▸ **Directive**
Could you output, unchanged, everything from the line containing "Screen dimensions: 269x248" down to the end of the items below, including both ends?

▸ **Data supplied**
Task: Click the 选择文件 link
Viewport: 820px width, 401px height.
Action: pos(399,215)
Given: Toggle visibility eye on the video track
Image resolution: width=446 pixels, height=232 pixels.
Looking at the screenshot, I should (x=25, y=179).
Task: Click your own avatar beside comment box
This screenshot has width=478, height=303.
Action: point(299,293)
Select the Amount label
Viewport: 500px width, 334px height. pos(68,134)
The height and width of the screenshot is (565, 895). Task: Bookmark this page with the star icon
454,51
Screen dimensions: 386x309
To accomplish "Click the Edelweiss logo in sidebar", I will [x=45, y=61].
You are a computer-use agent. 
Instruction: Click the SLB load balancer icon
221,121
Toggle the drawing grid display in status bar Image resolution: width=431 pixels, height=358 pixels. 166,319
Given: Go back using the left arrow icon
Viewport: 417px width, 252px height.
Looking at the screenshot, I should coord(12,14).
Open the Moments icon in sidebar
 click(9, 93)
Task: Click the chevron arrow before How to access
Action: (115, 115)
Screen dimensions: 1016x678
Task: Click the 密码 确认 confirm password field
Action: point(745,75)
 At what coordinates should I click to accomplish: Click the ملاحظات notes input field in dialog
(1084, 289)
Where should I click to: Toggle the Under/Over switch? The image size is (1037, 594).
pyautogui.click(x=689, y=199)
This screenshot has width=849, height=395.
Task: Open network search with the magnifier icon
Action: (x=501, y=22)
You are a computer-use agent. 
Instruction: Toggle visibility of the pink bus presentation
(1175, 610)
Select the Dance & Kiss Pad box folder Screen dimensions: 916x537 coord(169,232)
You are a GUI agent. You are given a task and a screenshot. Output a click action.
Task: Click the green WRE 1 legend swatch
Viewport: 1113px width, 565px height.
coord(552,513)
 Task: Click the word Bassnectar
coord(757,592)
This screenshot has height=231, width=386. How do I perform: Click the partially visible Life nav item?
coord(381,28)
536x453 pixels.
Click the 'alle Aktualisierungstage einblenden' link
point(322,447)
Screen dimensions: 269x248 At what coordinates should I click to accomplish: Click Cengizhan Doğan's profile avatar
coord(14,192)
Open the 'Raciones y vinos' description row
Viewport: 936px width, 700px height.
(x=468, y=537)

▸ **Expected answer**
Screen dimensions: 269x248 At what coordinates should I click to accomplish: Click Cengizhan Doğan's profile avatar
coord(14,192)
Open the 'Raciones y vinos' description row
Viewport: 936px width, 700px height.
(x=468, y=537)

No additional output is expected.